We play NAIA, NCAA and JUCO competition while competing at an NCAA DIII level. https://t.co/8ecgTH0DyF
— Ohio State Club Football (@ClubFootballOSU) May 18, 2026
The reality is that not all of them are going to get an offer from a team. Thousands of these players were never actually transfer targets to begin with. A lot of them were victims of hype. One trainer could tell them they’re “too good for D2.” Or maybe they find clips of former FCS stars landing NIL deals because that’s what it is now. Social media convinces these young players that everybody is upgrading schools and earning.
Then the truth hits, but by then, it’s too late. Once players enter the portal, schools move on. They recruit replacements immediately. So when a player changes his mind weeks later, the old locker is usually gone already. And the market itself is overcrowded. More than 10,000 football players entered the portal in a recent cycle. Even at the D1 level, over 2,200 players still haven’t found homes, per reports.
With so many players still searching for a program, thousands end up with no real options. For many of them, the only real choice is to walk away from the game instead of getting another chance. For a lot of these kids, the portal was sold as a fresh start. They imagined new uniforms, bigger crowds, and maybe even a ticket back to Division I. What they didn’t see coming was months of radio silence from coaches, canceled calls, and an inbox that never fills with real offers.
So what do those FBS players do? Their only path is to transfer downward and take spots at Group of Five schools while G5 players drop to FCS. Then FCS players flood D2. That’s the picture we don’t normally see behind portal movements. And that’s where Ohio State Club Football becomes a lifeline. While the club can’t save every player, it has already become a second home for dozens of former college athletes who once thought their careers were over.
For players who thought their careers were over, that word, “lifeline,” isn’t just a cliché. It’s a practice jersey with the Block O, a chance to line up on special teams, or a shot at walking into the same weight room as future NFL players. It’s football when they believed they’d never play it again.
Ohio State’s Club Program is becoming the safety net
Ohio State Club Football was founded in 2009 by Joe Budgake, Marshal Carpenter, and Jordan Fleischman with one mission. They weren’t building a charity case. They were giving scholarship‑less and cut players a place where they could still chase the locker‑room dream, even if it meant scraping together funds and scheduling games around classes.
“The Ohio State Club Football program provides the opportunity for students at Ohio State to play full-contact, 11 v. 11 football while still pursuing a Big Ten education,” it wrote on its homepage. “The Buckeyes are a member of the National Club Football Association (NCFA) and operate out of the Club Sports office at Ohio State.”
Ohio State Club Football joined the NCFA in 2012 and quickly became a powerhouse. They now own four national championships and routinely play competition comparable to NCAA D3 and JUCO levels. They’ve even gone 8-5 all-time against NCAA D3 JV programs, including wins over schools like Ohio Northern University, Ohio Wesleyan University, and Denison University.

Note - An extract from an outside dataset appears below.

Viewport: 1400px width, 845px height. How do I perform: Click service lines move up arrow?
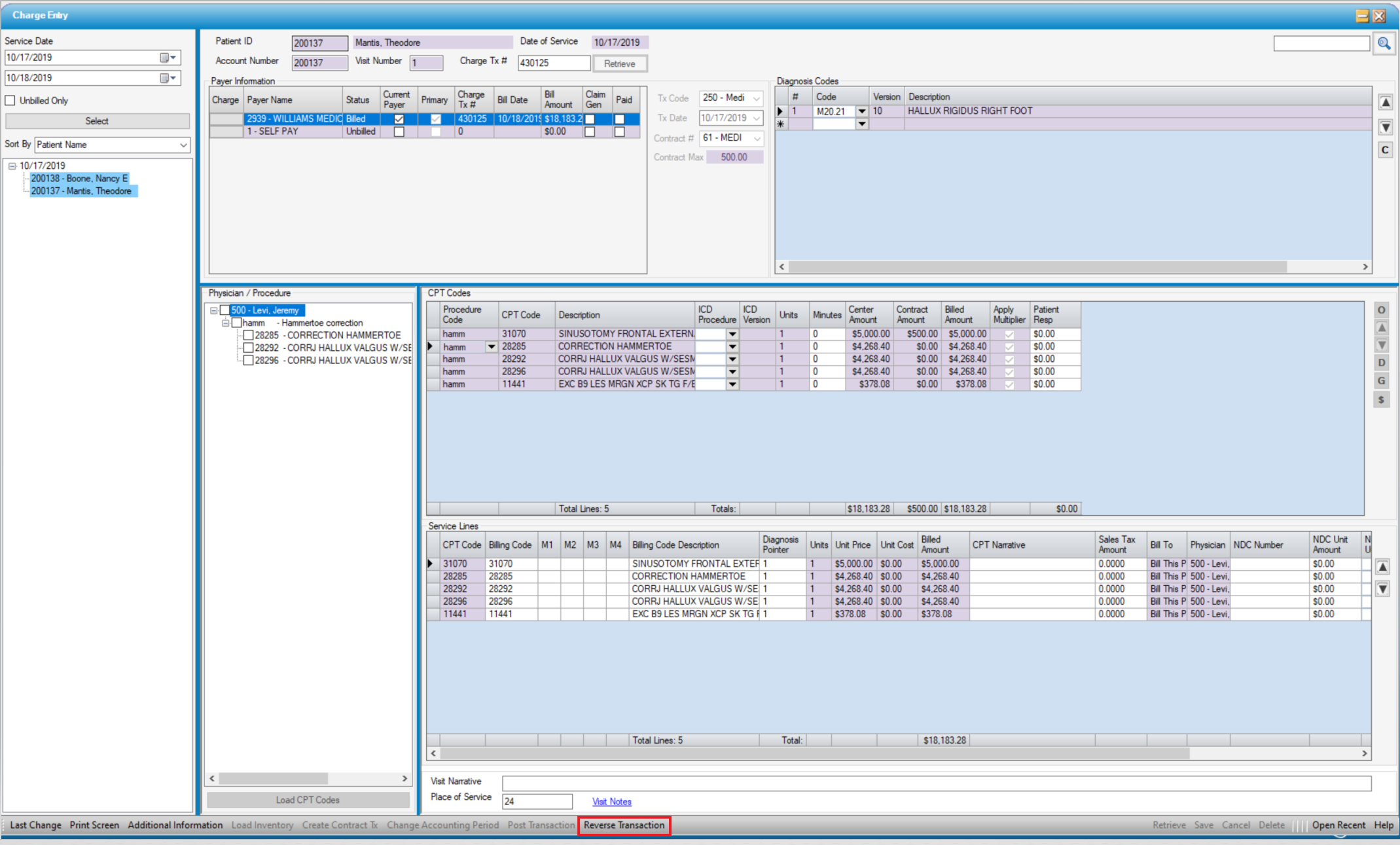tap(1382, 567)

Ohio State Club Football has already sent multiple players to the varsity Buckeyes. Take Ian Gecse, who joined the club team in 2024 and immediately became one of its best players, contributing at TE and DE. In the 2024 NCFA National Championship Game, he made a 34-yard catch that helped set up the game-winning TD in a 20-13 victory. That performance earned him an invitation to join Ryan Day’s varsity roster, where he eventually transitioned to O-line.
Then there’s Glorien Gough and Zach Hayes. Both dominated during their freshman club seasons in 2023 and became First Team NCFA All-Americans and earned walk-on opportunities with Ohio State’s varsity program. And both eventually appeared on special teams during a 70-0 win over Grambling State.
For the players who thought the portal had ended their run, Ohio State Club Football offers one more chance to stay in the game. It offers a kind of ending where they lace up one more time, chase one more goal, and remind themselves why they started playing football in the first place.